I'm starting up the first effort to open up these old vital records for an entire Romanian county. We're getting volunteers to index these old records, typing up the the text in the old records (as seen in the photos) into spreadsheets, which will eventually be exported as CSV's. The resulting database will go online at JewishGen.org, freely available and freely searchable for everyone to use. Instead of being locked away in Romania, the data will be online and free!

If any MeFites would like to join the project as volunteer record transcribers, that would be Most Excellent. :-)
posted by Asparagirl (3 comments total)

What an awesome project! What gave you the idea?
posted by orrnyereg at 4:42 PM on January 31, 2010


Thanks! My husband's Hungarian paternal family comes from the former Máramaros county, from little towns that are now on the Romanian side of the border. I'm the resident genealogy geek in the family, so I tried to find information on his ancestors and was shocked at how very little was out there. It seemed ridiculous to me that I could not find ANY vital records data on any town or even big city in practically the whole country -- especially compared with how open and accessible records are for places like Poland. I was further shocked when I heard that Romania's draconian vital records laws had finally loosened up recently, and yet almost no one I could find online had taken advantage of this fact to start diving into the archive books.
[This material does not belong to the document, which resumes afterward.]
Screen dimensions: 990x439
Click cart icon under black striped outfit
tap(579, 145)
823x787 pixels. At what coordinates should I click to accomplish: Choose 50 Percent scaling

So, if you want something done right, do it yourself, you know? So I am. A few hundred dollars later, I have full images of 65 record books, am looking to acquire photos of the rest of the 116 books, and want to see this information free and open. It's history! It's important! Put that shit online! And make it free! /battlecry of the genealogy nerd

(I would also hope to inspire people who have ancestry from all the other Romanian counties to start putting together record transcription projects for their own ancestral record books too. The researcher I used is awesome and pretty inexpensive, so if anyone would like his name and contact information, please e-mail me.)
posted by Asparagirl at 6:26 PM on January 31, 2010


Asparagirl: "If any MeFites would like to join the project as volunteer record transcribers, that would be Most Excellent. :-) "

Oooh, I'm interested. Don't know how much I'll be able to contribute, but I'm interested.